In 2017, Britain’s Queen Elizabeth II caused a flutter – quite coincidentally, no doubt – by wearing a blue hat with yellow flowers during her speech to the Parliament. Insta(nt) experts saw it as an act of subversive dressing as it reminded them of the EU flag and her wearing that hat was interpreted as an indication of her stand on Brexit. Farfetched as that sounds, we do look at the clothes of people in public life for clues to their stances.
Women in public life face that more than others and as gender studies professor Shira Tarrant aptly puts it in her book Fashion Talks, “femininity (is seen) as artifice and masculinity as substance.” No wonder politicians like Angela Merkel and Hillary Clinton have stuck to ‘pants suits’ to signal their refusal to be assessed on their femininity. Kamala Harris, however, made a brave departure by wearing a dress for her swearing in as US vice-president.
This week a far more confident finance minister Nirmala Sitharaman chose a bold red and white silk saree from Andhra, the region of her ‘sasural’ (marital home), to present a Budget that is geared to bring India back on track. The striking broad border embellished with the traditional ikat weave of that area not only stood out in the sombre environs of Lok Sabha, the saree complemented the body language of the silver-haired FM.
A scarce three hours later, she appeared for the usual press conference to field questions on her Booster Shot Budget dressed in a different saree. The colours were gentler – yellow and powder blue, with a glamorous double line of gold zari motifs on the border, this time from her ‘maike’ (home state) of Tamil Nadu. In tune with the lighter hues, she was also visibly relaxed as she answered questions, some with a light-hearted touch.
Sitharaman boldly invited attention to her attire – a departure from the international practice of women in top jobs – thereby reiterating her confidence as a woman and as FM. She dared her audience, challenging the norm of downplaying attire for fear of being criticised as frivolous and superficial. How many of her counterparts elsewhere would make a ‘fashion’ statement on the most important day of their work calendar?

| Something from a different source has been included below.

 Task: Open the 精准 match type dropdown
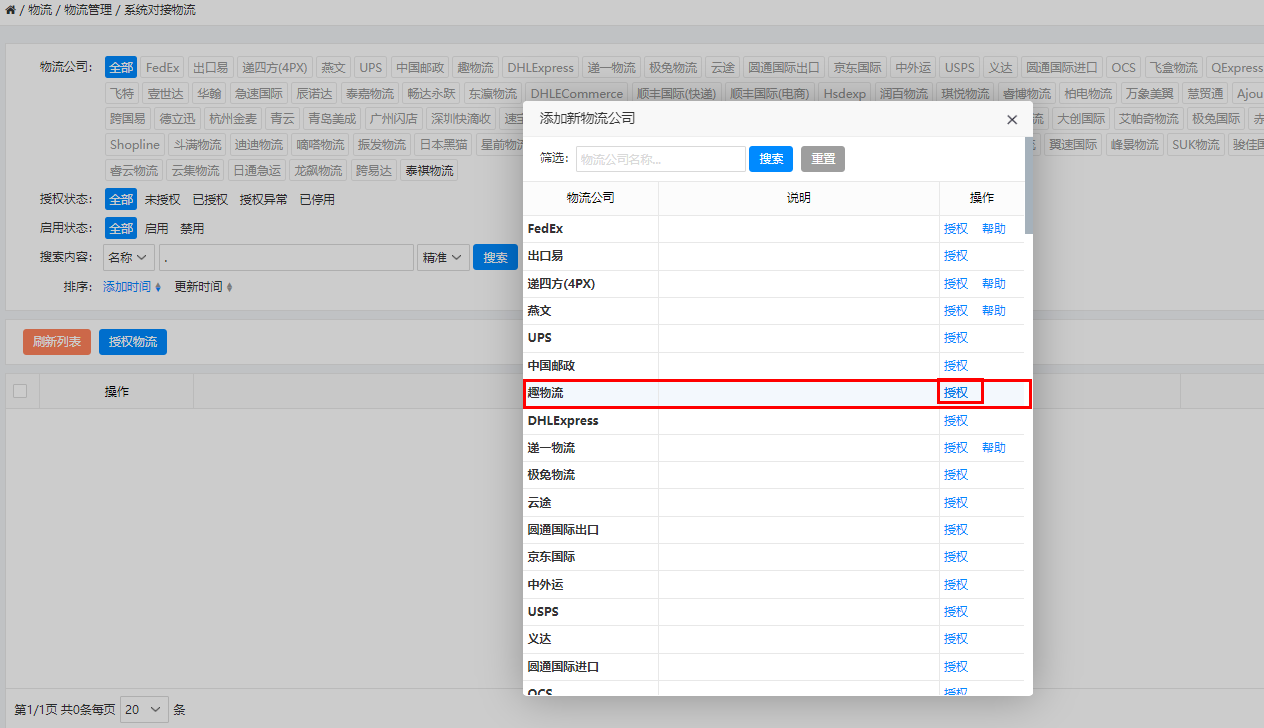pyautogui.click(x=442, y=258)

Queen Elizabeth II’s blue-and-yellow hat was inadvertent. Sitharaman’s saree switch was not. There is no reason why serious women leaders should not use their advantage when it comes to choice of clothing to make a statement. Just because men in public life are largely restricted to the colour of their ties – or bundi jackets and angavastrams in India – to express themselves, why should women have to follow suit, quite literally?
Views expressed above are the author’s own.